Review Within Temptation – Enter

Die mittlerweile kaum noch praktizierte Beauty-And-The-Beast-Ästhetik mag schon vor einiger Zeit zu einem kitschigen Klischee verkommen sein, in den 90er Jahren war sie hingegen noch neu und erfrischend. Theatre Of Tragedy hatten ihre noch etwas unbeholfenen, aber doch wegweisenden ersten zwei Alben veröffentlicht, Tristania sollten mit den beiden Meilensteinen „Widow’s Weeds“ und „Beyond The Veil“ bald folgen. Inmitten des kurzlebigen Hypes um die illustre Kombination von finsterem Doom Metal und verführerischem Gothic Rock wurde jedoch ein weiteres Glanzstück ebenjener Stilrichtung veröffentlicht, welches heute allerdings beinahe schon in Vergessenheit geraten ist: „Enter“, das Debüt von WITHIN TEMPTATION aus dem Jahr 1997.

Bevor die Niederländer mit „Mother Earth“ (2000) und sukzessive mit „The Silent Force“ (2004) ihren großen Durchbruch feierten und für viele zum Synonym für überladenen Symphonic Metal – oder doch „nur“ Rock? – wurden, spielten WITHIN TEMPTATION Musik, deren schummrige Atmosphäre das Schattendasein, das „Enter“ heute fristet, in gewisser Weise vorausschickte. Nie wieder sollte das Sextett so finster und verletzlich klingen wie auf „Restless“, das mit seinem verlorenen Klavierspiel und Sharon den Adels fröstelndem Gesang den Grundton des Albums vorgibt, ohne zu viel von dem noch Kommenden zu verraten. An Letzterem hätten sich WITHIN TEMPTATION bei dem Versuch wohl die Zähne ausgebissen, denn obgleich man ihr Debüt ihr bis heute stilistisch konsistentestes Album nennen kann, steckt es doch voller wundersamer Überraschungen.

Hat man erst einmal die zu Beginn des sieben Minuten langen, sich zum Ende hin imposant aufbäumenden Titeltracks laut knarrende Pforte durchtreten, findet man sich in einer im wahrsten Sinne des Wortes mystischen Klangwelt wieder: Frontfrau den Adel, die sich hier das Mikro noch mit Gitarrist Robert Westerholt teilt, singt mit gelegentlich noch etwas dünner, aber dennoch bereits traumhaft schöner Stimme von Elfenbeintürmen und geheimnisträchtigen Wäldern, warme Bassmelodien versetzen den Hörer in einen Zustand weltvergessener Verzückung („Pearls Of Light“) und die mit dem Keyboard simulierten Chöre, Bläser und Orgeln, die WITHIN TEMPTATION flächendeckend einsetzen, verleihen den Stücken eine archaische, machtvolle Aura („Blooded“).

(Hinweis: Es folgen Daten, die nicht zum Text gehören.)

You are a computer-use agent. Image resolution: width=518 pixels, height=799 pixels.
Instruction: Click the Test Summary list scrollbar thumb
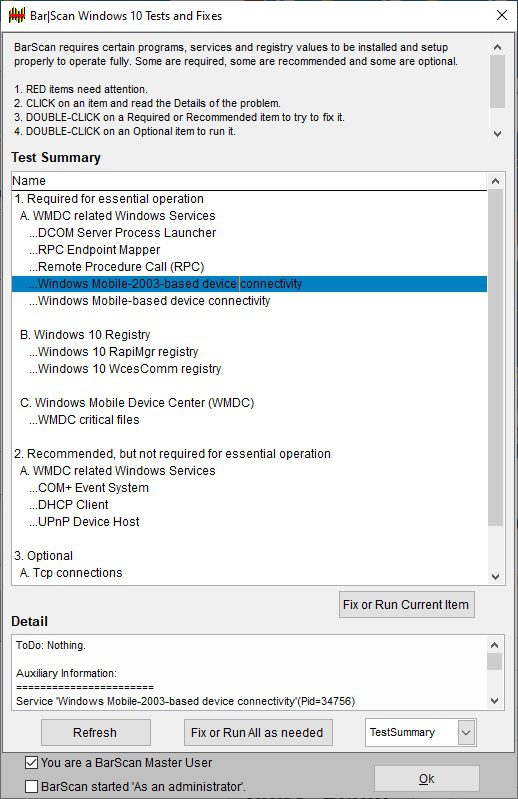(x=496, y=358)
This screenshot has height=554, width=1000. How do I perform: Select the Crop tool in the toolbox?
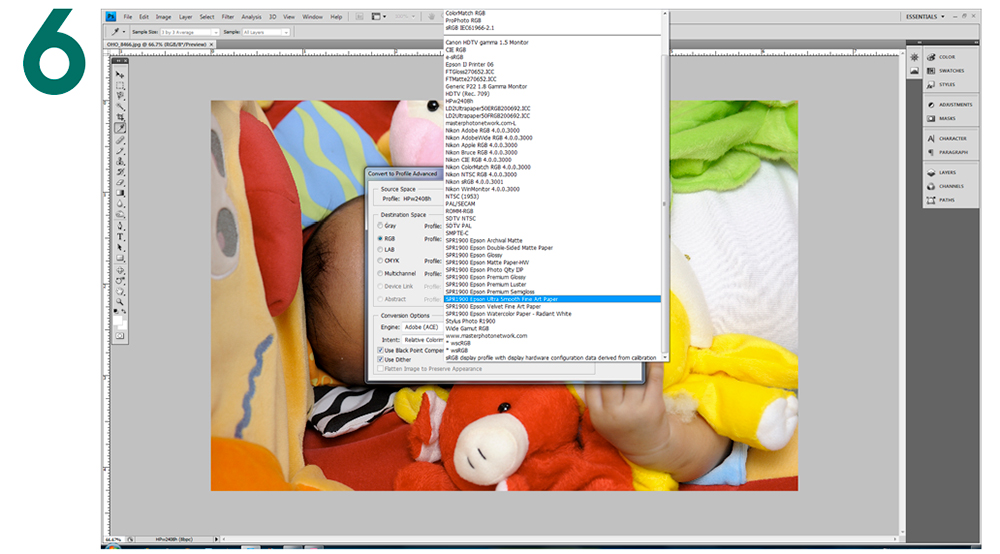click(120, 118)
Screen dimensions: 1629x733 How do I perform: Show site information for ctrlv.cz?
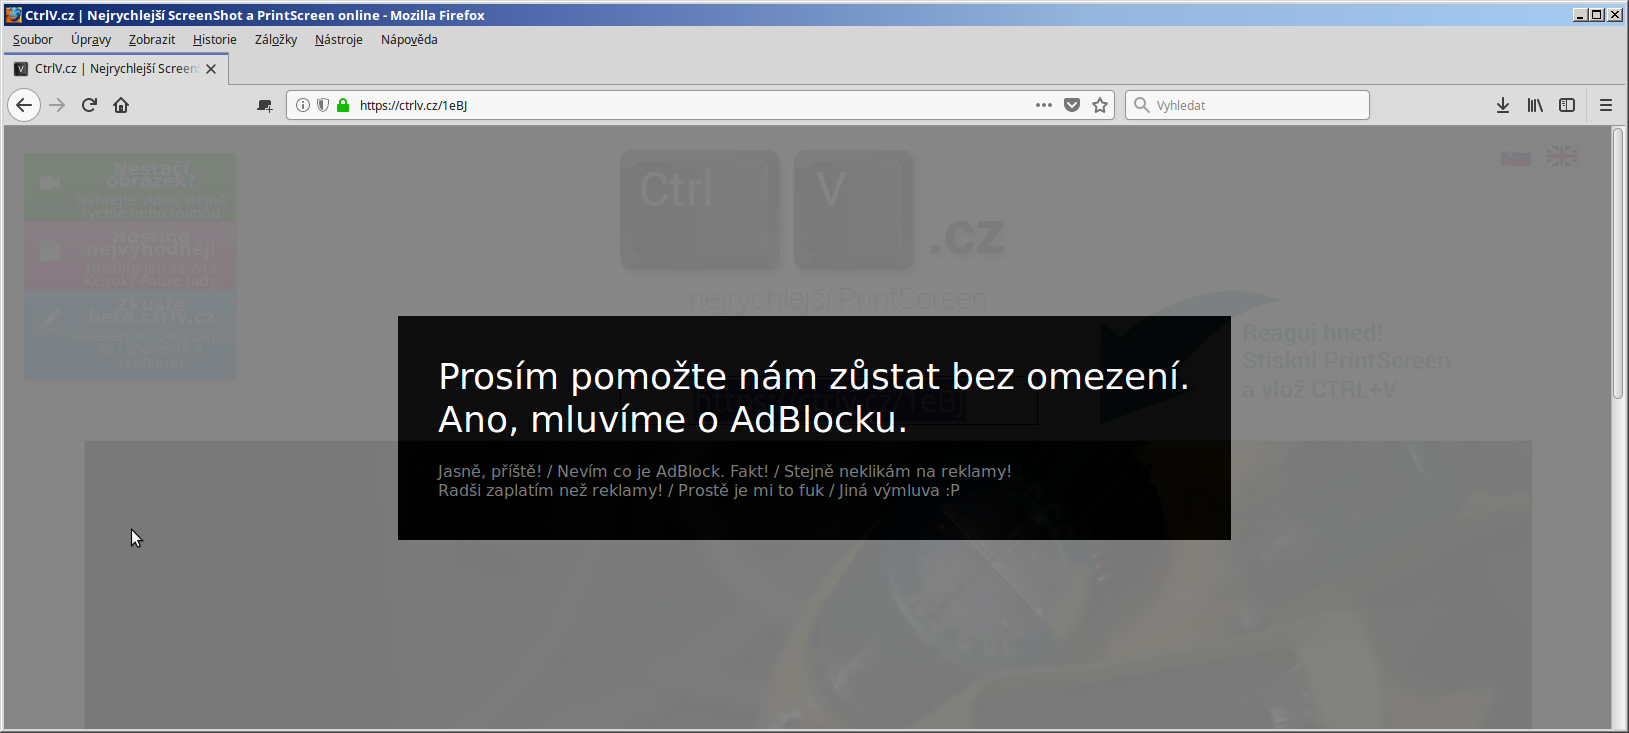(303, 105)
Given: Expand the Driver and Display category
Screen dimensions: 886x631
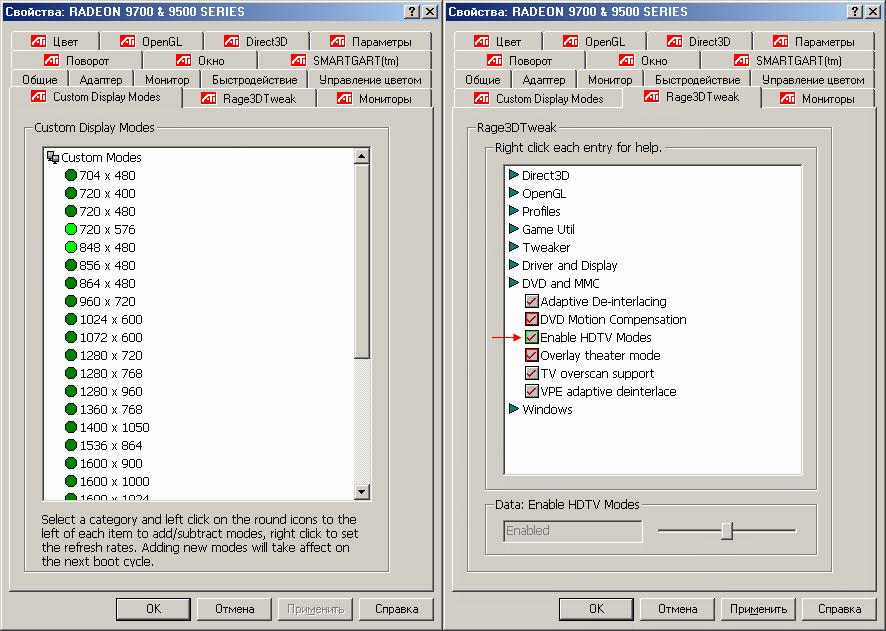Looking at the screenshot, I should 514,266.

Sogar die im Vergleich zu späteren Platten merklich präsenteren Metal-Elemente tragen maßgeblich zur magischen Stimmung bei – seien es nun die ominösen Doom-Gitarrenleads, die mitunter an ungeahnt rohe Down-Tempo-Riffs branden, das bedächtige, in den richtigen Momenten jedoch mit polternden Drumrolls überwältigende Schlagzeugspiel oder Westerholts mysteriös anmutende Growls. Dass WITHIN TEMPTATION hierbei noch ein bisschen grob zu Werke gehen und auch nicht jede Gesangsmelodie perfekt sitzt („Candles“), tut dem Zauber letztlich keinen Abbruch.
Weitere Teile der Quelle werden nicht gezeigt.